[BRIEF] The lines to copy from the data below are those that hold the string "will".

[DATASET RECORDS]

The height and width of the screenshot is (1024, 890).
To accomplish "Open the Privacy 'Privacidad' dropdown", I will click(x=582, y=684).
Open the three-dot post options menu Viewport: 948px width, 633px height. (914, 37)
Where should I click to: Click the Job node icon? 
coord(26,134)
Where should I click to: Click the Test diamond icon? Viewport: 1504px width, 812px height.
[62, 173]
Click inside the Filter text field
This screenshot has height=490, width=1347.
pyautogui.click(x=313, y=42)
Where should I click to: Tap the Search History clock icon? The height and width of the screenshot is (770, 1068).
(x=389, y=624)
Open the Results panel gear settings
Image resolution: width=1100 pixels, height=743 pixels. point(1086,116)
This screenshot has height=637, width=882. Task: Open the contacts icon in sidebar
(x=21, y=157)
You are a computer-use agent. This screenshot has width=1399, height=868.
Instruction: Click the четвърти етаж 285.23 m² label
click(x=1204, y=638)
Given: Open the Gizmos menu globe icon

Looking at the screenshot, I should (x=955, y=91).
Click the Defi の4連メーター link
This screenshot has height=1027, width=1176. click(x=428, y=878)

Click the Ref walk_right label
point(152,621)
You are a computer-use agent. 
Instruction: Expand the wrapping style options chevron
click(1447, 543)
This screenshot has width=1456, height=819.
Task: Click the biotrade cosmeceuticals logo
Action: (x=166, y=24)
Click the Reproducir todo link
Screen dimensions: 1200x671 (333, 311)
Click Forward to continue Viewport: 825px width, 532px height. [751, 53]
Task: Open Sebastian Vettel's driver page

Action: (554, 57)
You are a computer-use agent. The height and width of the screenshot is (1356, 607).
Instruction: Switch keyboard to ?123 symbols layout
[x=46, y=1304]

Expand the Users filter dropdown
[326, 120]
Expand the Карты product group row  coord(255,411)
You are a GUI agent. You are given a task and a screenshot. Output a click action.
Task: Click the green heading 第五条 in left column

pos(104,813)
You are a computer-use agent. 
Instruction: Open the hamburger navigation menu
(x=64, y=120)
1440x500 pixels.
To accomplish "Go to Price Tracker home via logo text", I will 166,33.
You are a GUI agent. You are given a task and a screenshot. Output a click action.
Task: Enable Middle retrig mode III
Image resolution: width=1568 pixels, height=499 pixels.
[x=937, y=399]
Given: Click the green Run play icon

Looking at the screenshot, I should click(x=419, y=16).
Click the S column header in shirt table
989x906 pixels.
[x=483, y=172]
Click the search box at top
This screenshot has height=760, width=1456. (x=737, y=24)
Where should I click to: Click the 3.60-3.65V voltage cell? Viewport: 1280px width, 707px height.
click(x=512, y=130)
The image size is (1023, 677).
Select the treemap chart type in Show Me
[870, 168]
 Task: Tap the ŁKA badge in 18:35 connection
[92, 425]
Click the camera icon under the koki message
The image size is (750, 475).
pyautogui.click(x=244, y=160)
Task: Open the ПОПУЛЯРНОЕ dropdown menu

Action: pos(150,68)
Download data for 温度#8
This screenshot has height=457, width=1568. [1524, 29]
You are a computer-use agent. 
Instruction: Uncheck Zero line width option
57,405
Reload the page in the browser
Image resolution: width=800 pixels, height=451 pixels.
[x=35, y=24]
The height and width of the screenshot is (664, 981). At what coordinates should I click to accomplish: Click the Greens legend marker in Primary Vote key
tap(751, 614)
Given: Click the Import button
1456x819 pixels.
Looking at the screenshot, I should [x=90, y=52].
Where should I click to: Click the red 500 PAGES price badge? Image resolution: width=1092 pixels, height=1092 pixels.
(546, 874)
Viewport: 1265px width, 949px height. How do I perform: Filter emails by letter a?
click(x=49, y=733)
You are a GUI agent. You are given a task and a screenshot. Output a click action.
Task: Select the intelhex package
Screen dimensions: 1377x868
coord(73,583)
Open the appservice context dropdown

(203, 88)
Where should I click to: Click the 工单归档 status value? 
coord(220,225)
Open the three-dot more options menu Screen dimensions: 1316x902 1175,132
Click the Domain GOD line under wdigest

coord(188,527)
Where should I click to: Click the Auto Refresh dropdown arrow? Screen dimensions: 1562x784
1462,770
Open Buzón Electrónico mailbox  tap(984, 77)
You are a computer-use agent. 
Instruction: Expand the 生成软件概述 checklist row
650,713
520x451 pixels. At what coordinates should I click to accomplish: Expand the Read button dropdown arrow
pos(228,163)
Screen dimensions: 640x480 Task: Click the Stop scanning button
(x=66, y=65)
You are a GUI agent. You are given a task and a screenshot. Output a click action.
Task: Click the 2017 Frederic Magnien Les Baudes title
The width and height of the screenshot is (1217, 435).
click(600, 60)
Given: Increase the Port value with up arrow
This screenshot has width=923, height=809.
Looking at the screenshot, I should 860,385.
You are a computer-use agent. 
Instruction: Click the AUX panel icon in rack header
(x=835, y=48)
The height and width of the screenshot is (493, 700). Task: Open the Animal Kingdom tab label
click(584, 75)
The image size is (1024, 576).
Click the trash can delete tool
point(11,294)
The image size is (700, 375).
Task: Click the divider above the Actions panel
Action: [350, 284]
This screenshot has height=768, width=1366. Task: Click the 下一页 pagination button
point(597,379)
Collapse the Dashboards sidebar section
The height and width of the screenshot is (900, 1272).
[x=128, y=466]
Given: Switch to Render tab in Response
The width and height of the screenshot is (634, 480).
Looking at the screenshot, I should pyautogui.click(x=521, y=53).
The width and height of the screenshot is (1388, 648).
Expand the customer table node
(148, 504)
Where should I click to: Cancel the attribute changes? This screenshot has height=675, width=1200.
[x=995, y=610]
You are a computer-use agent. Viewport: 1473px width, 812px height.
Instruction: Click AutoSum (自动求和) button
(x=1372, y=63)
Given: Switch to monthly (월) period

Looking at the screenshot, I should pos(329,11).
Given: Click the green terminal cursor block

[FINISHED EXERCISE]
To accomplish "Open the Privacy 'Privacidad' dropdown", I will click(x=582, y=684).
To accomplish "Go to Price Tracker home via logo text", I will 166,33.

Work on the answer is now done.